- **Instructions to follow**
Check each line of the entries for "agent" and report the ones that have it.

(Data items)
:::

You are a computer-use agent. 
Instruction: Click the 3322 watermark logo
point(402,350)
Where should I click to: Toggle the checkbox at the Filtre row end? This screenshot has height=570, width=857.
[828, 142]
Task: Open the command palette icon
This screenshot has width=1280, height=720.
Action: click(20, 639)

:::

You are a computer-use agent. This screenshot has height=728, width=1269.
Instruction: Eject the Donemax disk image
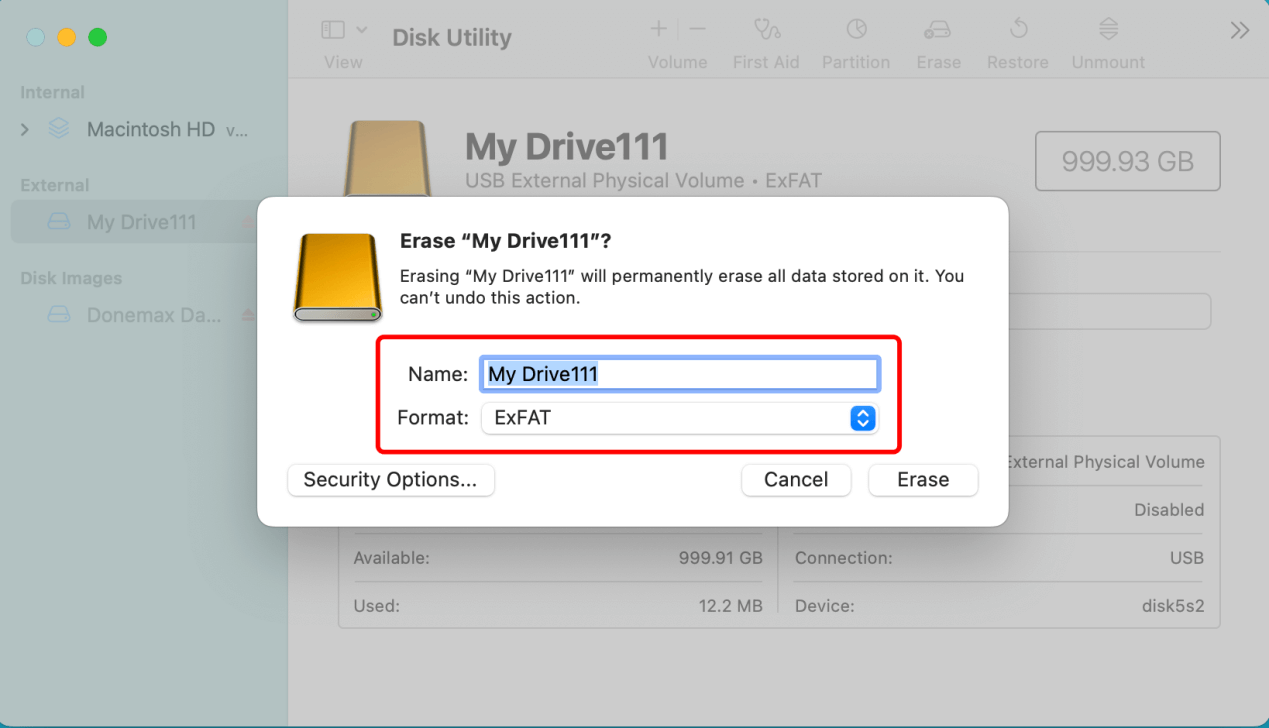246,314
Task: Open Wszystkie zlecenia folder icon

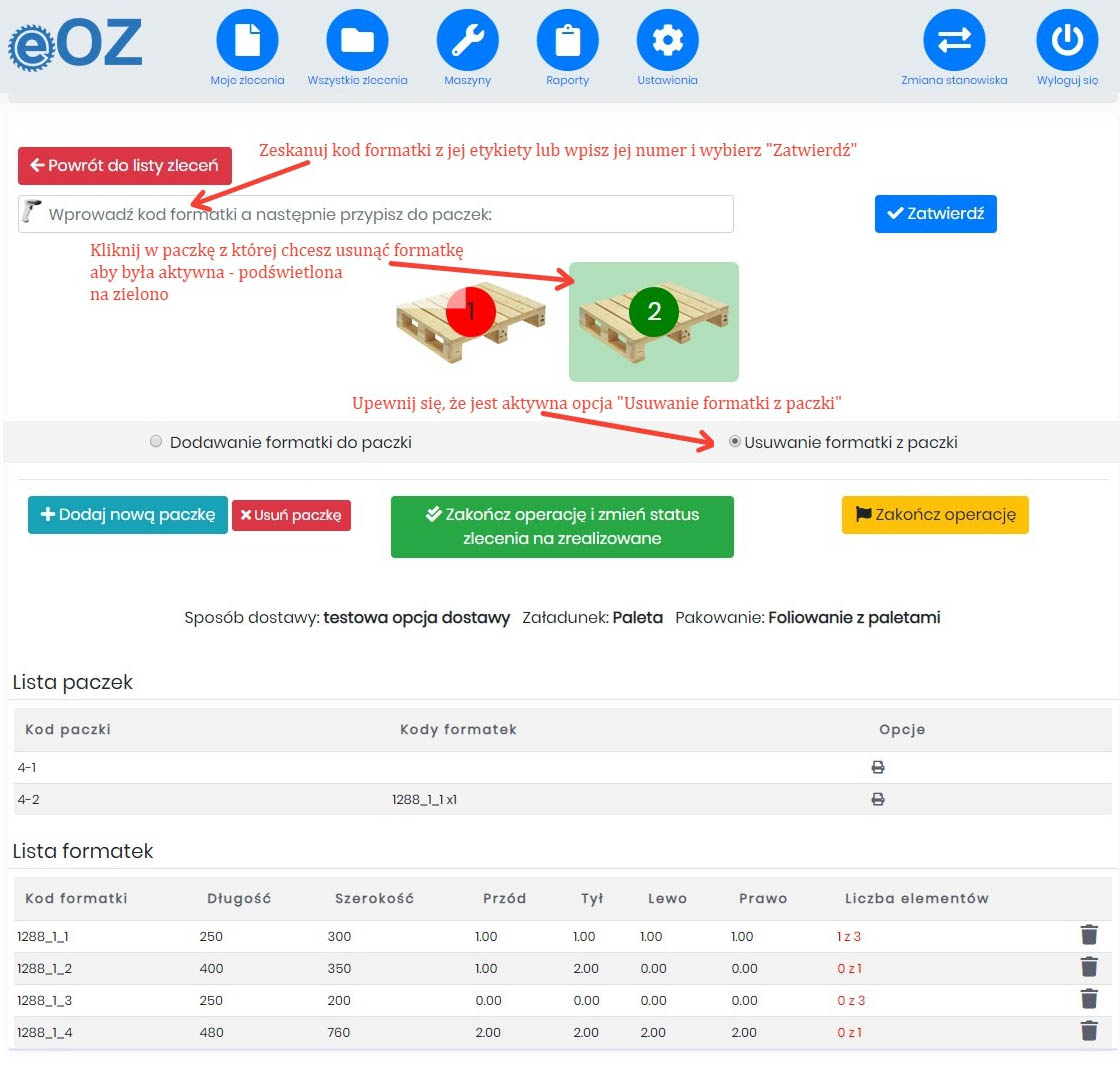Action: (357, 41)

:::

- **Written response**
You are a computer-use agent. 
You are a computer-use agent. This screenshot has height=728, width=1269.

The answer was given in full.